Caramba! Esse tinha sido, com certeza, o pior pesadelo nesses últimos cinco meses. O tema era sempre o mesmo: o último dia antes de a vovó morrer em um acidente de carro. Primeiro tinha sido apenas a discussão. Depois eu via que ela deixava algo embaixo do meu travesseiro, mas sempre acordava antes de abri-lo e, nessa noite, eu tinha conseguido ler. O problema é que tinha sido muito real. Mais real do que eu poderia imaginar se não tivesse acontecido comigo.

O estranho é que mamãe já tinha afirmado que minha avó não esteve em nossa casa antes do acidente. E que nem tinha existido qualquer discussão entre elas. Mas o meu subconsciente teria inventado aquele texto todo elaborado? E esse pesadelo não podia se repetir tantas vezes apenas porque eu não consegui me despedir dela (explicação elaborada pela mamãe). Também não tinha me despedido do meu pai e nem por isso ficava sonhando coisas esquisitas com ele.

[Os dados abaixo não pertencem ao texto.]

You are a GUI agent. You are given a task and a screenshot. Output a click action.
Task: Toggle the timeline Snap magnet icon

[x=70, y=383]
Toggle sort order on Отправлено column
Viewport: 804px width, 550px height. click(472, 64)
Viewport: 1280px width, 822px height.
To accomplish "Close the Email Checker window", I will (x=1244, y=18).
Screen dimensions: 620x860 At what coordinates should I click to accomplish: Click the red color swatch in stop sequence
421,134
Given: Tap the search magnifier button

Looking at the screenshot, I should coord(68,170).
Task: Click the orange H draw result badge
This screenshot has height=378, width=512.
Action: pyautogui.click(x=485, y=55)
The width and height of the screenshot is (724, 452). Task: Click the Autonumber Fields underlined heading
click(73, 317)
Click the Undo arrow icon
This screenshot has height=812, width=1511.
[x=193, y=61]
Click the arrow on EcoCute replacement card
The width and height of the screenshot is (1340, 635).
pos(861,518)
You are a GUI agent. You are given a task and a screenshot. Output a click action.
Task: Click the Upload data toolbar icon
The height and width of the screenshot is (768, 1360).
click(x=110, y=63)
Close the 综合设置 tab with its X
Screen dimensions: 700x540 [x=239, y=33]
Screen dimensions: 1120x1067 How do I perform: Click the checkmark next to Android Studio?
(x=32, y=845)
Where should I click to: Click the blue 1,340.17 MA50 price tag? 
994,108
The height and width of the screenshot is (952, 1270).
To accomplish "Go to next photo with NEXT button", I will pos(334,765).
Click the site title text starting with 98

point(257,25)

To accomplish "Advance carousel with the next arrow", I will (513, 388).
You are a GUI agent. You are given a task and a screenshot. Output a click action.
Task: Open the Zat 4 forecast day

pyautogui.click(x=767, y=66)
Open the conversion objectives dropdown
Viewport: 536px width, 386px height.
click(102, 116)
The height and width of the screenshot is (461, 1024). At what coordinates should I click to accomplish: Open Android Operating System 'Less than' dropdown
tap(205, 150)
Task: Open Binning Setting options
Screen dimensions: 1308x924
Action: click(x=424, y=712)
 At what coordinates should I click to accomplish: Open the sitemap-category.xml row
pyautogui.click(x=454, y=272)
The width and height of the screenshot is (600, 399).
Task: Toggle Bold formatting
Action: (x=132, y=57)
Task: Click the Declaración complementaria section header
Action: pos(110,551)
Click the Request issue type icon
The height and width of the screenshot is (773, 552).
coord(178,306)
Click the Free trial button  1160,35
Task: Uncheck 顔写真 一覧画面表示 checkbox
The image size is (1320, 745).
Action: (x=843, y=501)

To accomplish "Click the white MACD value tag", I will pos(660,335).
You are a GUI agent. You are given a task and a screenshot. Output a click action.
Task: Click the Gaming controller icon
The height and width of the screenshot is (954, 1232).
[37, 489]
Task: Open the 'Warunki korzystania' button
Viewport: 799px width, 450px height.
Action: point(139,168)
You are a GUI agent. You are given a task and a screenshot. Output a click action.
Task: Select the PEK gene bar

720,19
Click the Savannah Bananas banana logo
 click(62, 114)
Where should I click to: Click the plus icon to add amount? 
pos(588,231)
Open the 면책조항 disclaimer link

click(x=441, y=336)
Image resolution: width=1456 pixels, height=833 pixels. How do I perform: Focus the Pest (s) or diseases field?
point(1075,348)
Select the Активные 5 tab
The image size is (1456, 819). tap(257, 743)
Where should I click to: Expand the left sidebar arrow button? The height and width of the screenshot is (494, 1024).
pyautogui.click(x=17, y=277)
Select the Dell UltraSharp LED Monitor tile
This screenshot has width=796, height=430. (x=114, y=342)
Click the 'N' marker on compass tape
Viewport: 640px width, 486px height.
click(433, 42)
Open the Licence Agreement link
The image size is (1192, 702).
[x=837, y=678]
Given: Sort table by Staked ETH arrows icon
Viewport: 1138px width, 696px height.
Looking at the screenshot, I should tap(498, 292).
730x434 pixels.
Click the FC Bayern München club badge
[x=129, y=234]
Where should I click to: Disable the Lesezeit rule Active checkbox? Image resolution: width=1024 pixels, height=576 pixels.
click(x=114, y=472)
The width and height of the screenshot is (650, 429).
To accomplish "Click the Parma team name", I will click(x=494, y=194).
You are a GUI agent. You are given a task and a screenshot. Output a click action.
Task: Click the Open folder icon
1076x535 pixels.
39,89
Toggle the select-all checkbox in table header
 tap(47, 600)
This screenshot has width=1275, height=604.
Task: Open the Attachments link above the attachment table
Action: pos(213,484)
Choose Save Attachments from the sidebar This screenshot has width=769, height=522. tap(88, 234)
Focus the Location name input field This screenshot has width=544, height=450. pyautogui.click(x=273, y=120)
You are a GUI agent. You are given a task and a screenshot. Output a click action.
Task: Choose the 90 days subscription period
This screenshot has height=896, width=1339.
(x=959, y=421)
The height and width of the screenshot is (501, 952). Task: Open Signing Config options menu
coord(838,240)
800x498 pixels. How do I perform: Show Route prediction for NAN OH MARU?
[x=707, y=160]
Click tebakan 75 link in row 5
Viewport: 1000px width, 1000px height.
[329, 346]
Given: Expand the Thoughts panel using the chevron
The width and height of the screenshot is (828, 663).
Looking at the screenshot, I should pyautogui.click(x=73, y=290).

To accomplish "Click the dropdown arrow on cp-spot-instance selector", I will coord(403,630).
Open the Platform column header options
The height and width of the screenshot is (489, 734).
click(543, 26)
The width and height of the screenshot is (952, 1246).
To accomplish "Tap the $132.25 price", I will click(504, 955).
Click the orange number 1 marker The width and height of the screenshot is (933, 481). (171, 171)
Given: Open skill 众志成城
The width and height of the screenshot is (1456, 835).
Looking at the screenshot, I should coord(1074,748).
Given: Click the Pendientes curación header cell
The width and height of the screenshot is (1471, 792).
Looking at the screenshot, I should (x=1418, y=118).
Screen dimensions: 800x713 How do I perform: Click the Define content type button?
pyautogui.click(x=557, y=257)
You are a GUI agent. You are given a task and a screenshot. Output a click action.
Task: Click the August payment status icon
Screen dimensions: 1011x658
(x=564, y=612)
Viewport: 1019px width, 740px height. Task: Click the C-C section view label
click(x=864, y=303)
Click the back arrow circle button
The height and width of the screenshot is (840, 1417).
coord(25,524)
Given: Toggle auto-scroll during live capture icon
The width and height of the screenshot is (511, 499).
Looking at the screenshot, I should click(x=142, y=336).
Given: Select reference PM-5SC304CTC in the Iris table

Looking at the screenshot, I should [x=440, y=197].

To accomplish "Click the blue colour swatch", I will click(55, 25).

Peguei meu celular e anotei o que eu me lembrava do texto. Uma herança após vinte e uma primaveras. Tinha mais coisa e era bem mais bonitinho do que isso. Ah! Tinha uma estrela também e uma assinatura. S.D.

Por que vovó deixaria um recado assinado por outra pessoa em um dos seus envelopes colecionáveis e com o seu lacre personalizado?

Tinha a impressão de que aquilo era um recado para mim. Sei lá. Talvez vovó tivesse encontrado uma forma de se comunicar comigo e quisesse que eu interpretasse aqueles sonhos de alguma maneira. Sempre fomos tão próximas. Eu passava praticamente o dia inteiro com ela aprendendo sobre plantas com propriedades mágicas e vendo seus desenhos de joias. Só podia pensar que era uma forma dela me proteger, mesmo estando em outra dimensão.